Çiğdem Aydın

Eski Müzakereci Ergün Olgun, Rumların tavrında bir değişikliğin olmaması halinde, 2016’da çözümün gerçekleşemeyeceğini söyledi.

Pratik ‘Güven Yaratıcı Önlemler’ çerçevesinde, GSM hatlarındaki birleşmenin dahi yapılamadığına dikkat çeken Olgun “ bu teknik bir sorun değil, bu birleşmeyi yaparlarsa KKTC’yi meşrulaştırmaktan korktukları için yapmadılar”dedi.

Diyalog’a konuk olan Ergün Olgun, Kıbrıs müzakerelerine ilişkin değerlendirmelerde bulundu.

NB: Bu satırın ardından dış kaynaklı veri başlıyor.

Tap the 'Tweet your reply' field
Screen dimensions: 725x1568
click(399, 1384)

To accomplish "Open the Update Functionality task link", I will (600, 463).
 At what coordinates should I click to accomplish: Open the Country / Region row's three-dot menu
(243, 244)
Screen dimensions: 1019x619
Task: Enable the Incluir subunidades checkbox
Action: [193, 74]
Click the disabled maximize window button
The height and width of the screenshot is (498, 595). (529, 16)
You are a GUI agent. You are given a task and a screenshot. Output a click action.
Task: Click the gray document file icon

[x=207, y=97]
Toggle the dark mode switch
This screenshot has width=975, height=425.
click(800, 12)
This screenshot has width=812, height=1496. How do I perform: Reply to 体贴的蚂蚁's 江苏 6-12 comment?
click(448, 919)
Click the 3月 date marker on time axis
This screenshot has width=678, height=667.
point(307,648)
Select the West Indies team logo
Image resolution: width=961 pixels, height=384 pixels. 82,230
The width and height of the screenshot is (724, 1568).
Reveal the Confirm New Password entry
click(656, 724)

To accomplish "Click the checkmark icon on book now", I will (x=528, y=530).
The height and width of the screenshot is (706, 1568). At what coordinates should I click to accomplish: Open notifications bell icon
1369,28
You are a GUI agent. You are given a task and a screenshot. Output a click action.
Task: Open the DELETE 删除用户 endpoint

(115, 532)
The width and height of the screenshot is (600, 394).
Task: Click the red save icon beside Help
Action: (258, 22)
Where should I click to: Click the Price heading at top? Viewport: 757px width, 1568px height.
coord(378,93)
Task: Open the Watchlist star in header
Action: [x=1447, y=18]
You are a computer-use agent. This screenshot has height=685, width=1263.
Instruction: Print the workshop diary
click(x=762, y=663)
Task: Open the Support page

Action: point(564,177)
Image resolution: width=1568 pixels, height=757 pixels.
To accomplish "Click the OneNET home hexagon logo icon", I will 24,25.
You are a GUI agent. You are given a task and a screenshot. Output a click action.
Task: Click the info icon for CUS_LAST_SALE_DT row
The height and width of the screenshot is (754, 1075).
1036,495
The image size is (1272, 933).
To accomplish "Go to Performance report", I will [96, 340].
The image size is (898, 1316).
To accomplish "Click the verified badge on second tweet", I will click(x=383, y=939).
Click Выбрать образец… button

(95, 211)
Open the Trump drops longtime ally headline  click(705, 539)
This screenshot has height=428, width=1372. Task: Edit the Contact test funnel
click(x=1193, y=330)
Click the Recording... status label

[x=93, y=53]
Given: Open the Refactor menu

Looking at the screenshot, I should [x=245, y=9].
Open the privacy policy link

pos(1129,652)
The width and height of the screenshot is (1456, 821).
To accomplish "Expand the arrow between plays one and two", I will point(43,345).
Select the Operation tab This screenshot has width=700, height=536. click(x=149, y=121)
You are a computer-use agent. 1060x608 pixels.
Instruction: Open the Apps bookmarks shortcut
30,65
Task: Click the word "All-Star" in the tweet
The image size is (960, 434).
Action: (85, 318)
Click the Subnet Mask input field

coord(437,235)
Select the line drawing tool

Mülkiyet ve garantiler konusuna değinen Ergün Olgun, Güney Kıbrıs Rum Yönetimi’nin izlediği politikanın sözde Kıbrıs Cumhuriyeti’ni meşrulaştırmaya yönelik olduğunu belirterek, çok dikkatli olunması gerektiğini ifade etti.. 

Rum tarafının mülkiyetle ilgili tavrında herhangi bir değişikliğin olmadığını, Anastasiadis’in Ulusal Konsey’e verdiği bilgiler doğrultusunda bunun görüldüğünü anlatan Olgun şunları söyledi:

“Cumhurbaşkanı  Mustafa Akıncı, “olası bir  federal çözümde oluşturulacak Taşınmaz Mal Komisyonu’na ilk müracaat edecek kişilerin eski mal sahipleri olması doğaldır” dedi. Fakat bu ilk söz hakkının tercihler arasında olacağını, 5 tercihten söz ederek bu 5 tercih arasında ilk söz hakkının eski mal sahiplerinin olacağı anlamına gelmiyor şeklinde bir açıklaması oldu sayın Akıncı’nın. 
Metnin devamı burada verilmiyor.